Saturday, December 10, 2011

Animals Sealed in Stone

MORE AMAZING CASES

Live toads and frogs have also popped out from inside impossible tight and enclosed spaces within trees that were being cut open:

  • Toad in an elm tree. The French Academy of Sciences published an account in a 1719 edition of it Memories of the felling of a large elm tree. In the exact center of the trunk, about four feet above the root, was found "a live toad, middle-sized but lean and filling up the whole vacant space."
  • 68 toads in a tree. The Uitenhage Times of South Africa in 1876 printed the experience of timbermen who were cutting a tree into planks, when deep inside of it a hole was found containing 68 small toads, each about the size of a grape. "They were of a light brown, almost yellow color, and perfectly healthy, hopping about and away as if nothing had happened. All about them was solid yellow wood, with nothing to indicate how they could have got there, how long they had been there, or how they could have lived without food, drink, or air."

Odder still, it is not just natural stone and trees in which these impossibles occur:

  • Toad in a plaster wall. When a castle wall was being demolished in September 1770, a live toad was plucked from the solid plaster. That wall had stood undisturbed for more than 40 years.
  • Frogs in a concrete floor. Renowned biologist Julian Huxley received a letter from a gas fitter in Devonshire, England, who had broken up some concrete flooring to install some pipe extensions: "My mate was at work with a sledge hammer when he dropped it suddenly and said, 'That looks like a frog's leg.' We both bent down and there was the frog. [The] sledge was set aside and I cut the rest of the block carefully. We released 23 perfectly formed but minute frogs which all hopped away to the flower garden."
  • Turtle in concrete. In 1976, a Fort Worth, Texas construction crew was breaking up some concrete they had set just a year before. Within the broken concrete, a living green turtle was found in an air pocket that matched the shape of the creature's body. If it had somehow got in when the concrete was poured a year earlier, how did it survive over that time?

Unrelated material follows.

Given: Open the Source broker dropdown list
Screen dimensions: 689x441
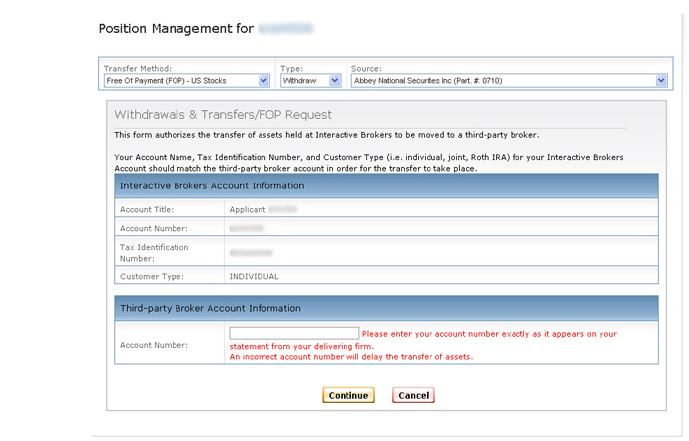Looking at the screenshot, I should (x=508, y=80).
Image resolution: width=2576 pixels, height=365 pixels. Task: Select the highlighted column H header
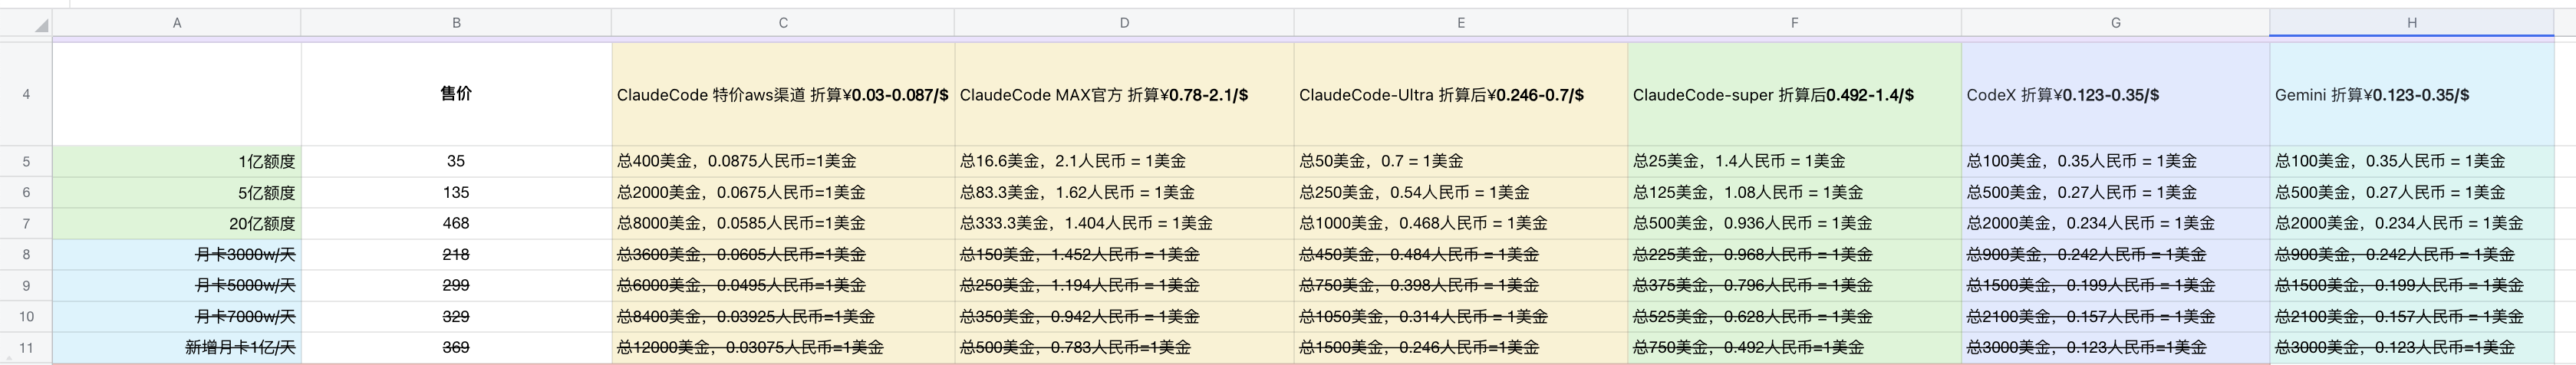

Ironically, the poor turtle died a few days after its release.

There are no easy explanations for these incredible anecdotes. Those who found the creatures nearly always state that there was no discernable way - no small hole, crack, or fissure - by which they could have gotten into these pockets inside the rock. And the pockets are always about the exact size of the animals within - some even bearing an impression of the animal, as if the rock had been cast around it. Even if a fertilized egg of a toad or frog had somehow seeped into the rock cavity, what did it live on? What did it eat, drink and breathe to grow, in some cases, to full size? Being unable to move inside the rock, how did its muscles develop so that it could hop away upon being released? Geologists tell us that rock is formed over thousands of years. How old are these animals?

The most incredible of such anecdotes was recorded in 1856 in France. Workmen laboring in a tunnel for a railway line were cutting through Jurassic limestone when a large creature stumbled out from inside it. It fluttered its wings, made a croaking noise and dropped dead. According to the workers, the creature had a 10-foot wingspan, four legs joined by a membrane, black leathery skin, talons for feet, and a toothed mouth. A local student of paleontology identified the animal as a pterodactyl!